This Severance Agreement (the “ Agreement ”) is made and entered into as of March 24, 2008 by and between CIRCOR, Inc. (“ CIRCOR ”) and A. William Higgins (the “ Executive ”).

WHEREAS , CIRCOR presently employs the Executive in which capacity the Executive serves as an officer of the Company, as President and Chief Executive Officer of its parent, CIRCOR International, Inc. (the “ Parent ”) and as an officer and/or director of other direct and indirect subsidiaries of the Parent (for purposes herein, CIRCOR and the Parent shall hereinafter be collectively referred to as the “ Company ”); and

WHEREAS , the Company desires to provide severance compensation to the Executive upon the occurrence of certain events; and

WHEREAS , in exchange for the severance compensation provided for under this Agreement, Executive agrees to certain non-competition and non-solicitation covenants as set forth herein,

NOW, THEREFORE , in consideration of the foregoing and the mutual promises of the parties herein contained, and for other good and valuable consideration, the receipt and sufficiency of which are hereby acknowledged, the Company and the Executive hereby covenant and agree with each other as follows:

1. Definitions . For purposes of the Agreement, the following terms shall have the following meanings:

(a) “ Base Salary ” shall mean the Executive’s annual base salary.

(b) “ Disability ” shall mean, as a result of Executive’s incapacity due to physical or mental illness, Executive shall have been absent from his duties with the Company on a full-time basis for 180 calendar days in the aggregate in any twelve month period.

(c) “ For Cause ” shall mean: (i) conduct by Executive constituting a material act of willful misconduct in connection with the performance of his duties, including, without limitation, misappropriation of funds or property of the Company or any of its affiliates other than the occasional, customary and de minimis use of Company property for personal purposes; (ii) criminal or civil conviction of Executive, a plea of nolo contendere by Executive or conduct by Executive that would reasonably be expected to result in material injury to the reputation of the Company if he were retained in his position with the Company, including, without limitation, conviction of a felony involving moral turpitude; (iii) continued, willful and deliberate non-performance by Executive of his duties hereunder (other than by reason of Executive’s physical or mental illness, incapacity or disability) which has continued for more than thirty (30) days following written notice of such non-performance from the Board of Directors of the Company (the “ Board ”); or (iv) a violation by Executive of the Company’s employment policies which has continued following written notice of such violation from the Board.

 


(d) “ Good Reason ” shall mean that Executive has complied with the “Good Reason Process” (hereinafter defined) following the occurrence of any of the following events: (a) a material diminution or other material adverse change, not consented to by Executive, in the nature or scope of Executive’s responsibilities, authorities, powers, functions or duties; (b) an involuntary material reduction in Executive’s Base Salary except for across-the-board reductions similarly affecting all or substantially all management employees; (c) a material breach of this Agreement by the Company; or (d) a material change in the geographic location at which the Executive provides services to the Company.

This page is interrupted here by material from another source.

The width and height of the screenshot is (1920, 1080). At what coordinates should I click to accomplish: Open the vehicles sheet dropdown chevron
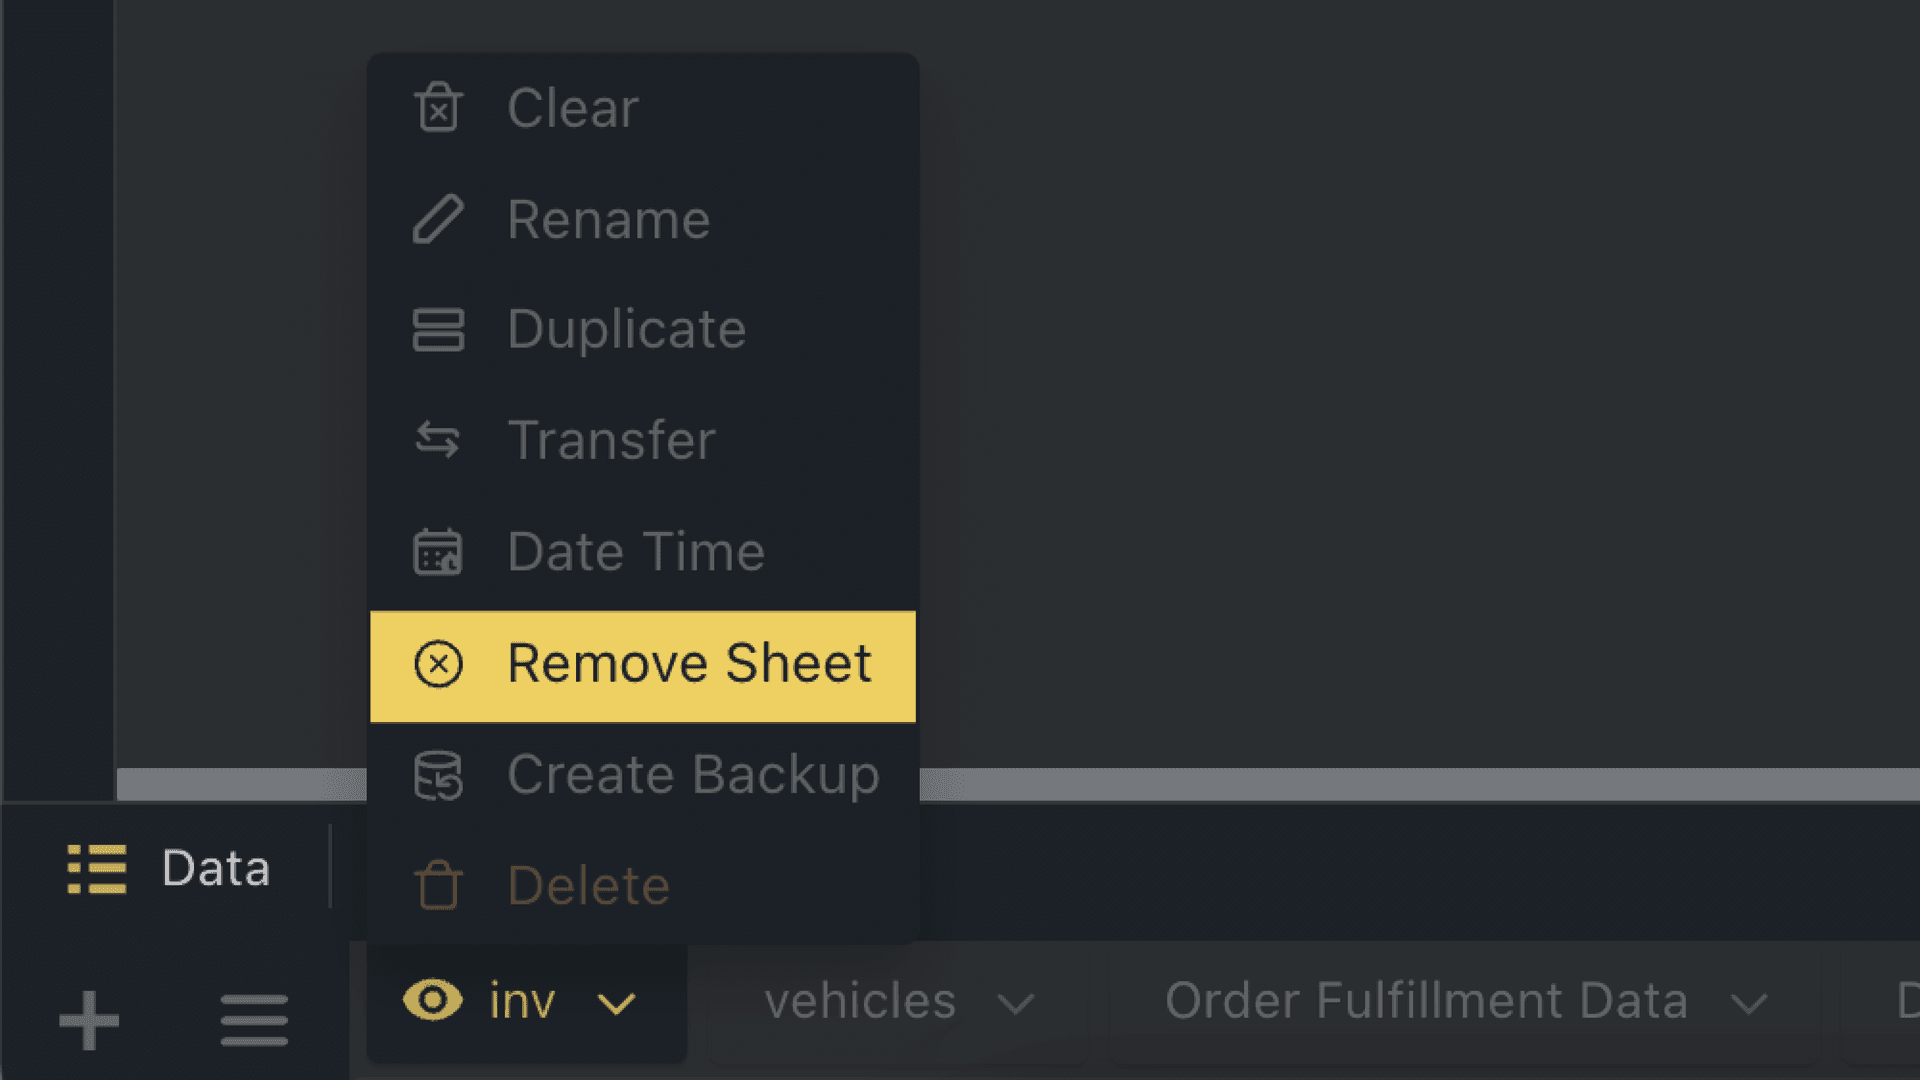[1018, 1002]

Good Reason Process ” shall mean that (i) Executive reasonably determines in good faith that a “Good Reason” event has occurred; (ii) Executive notifies the Company in writing of the occurrence of the Good Reason event within 60 days of such occurrence; (iii) Executive cooperates in good faith with the Company’s efforts, for a period not less than 30 days following such notice (the “ Cure Period ”), to remedy the condition; (iv) notwithstanding such efforts, the Good Reason event continues to exist; and (v) the Executive terminates his employment within 60 days after the end of the Cure Period. If the Company cures the Good Reason event during the Cure Period, Good Reason shall be deemed not to have occurred.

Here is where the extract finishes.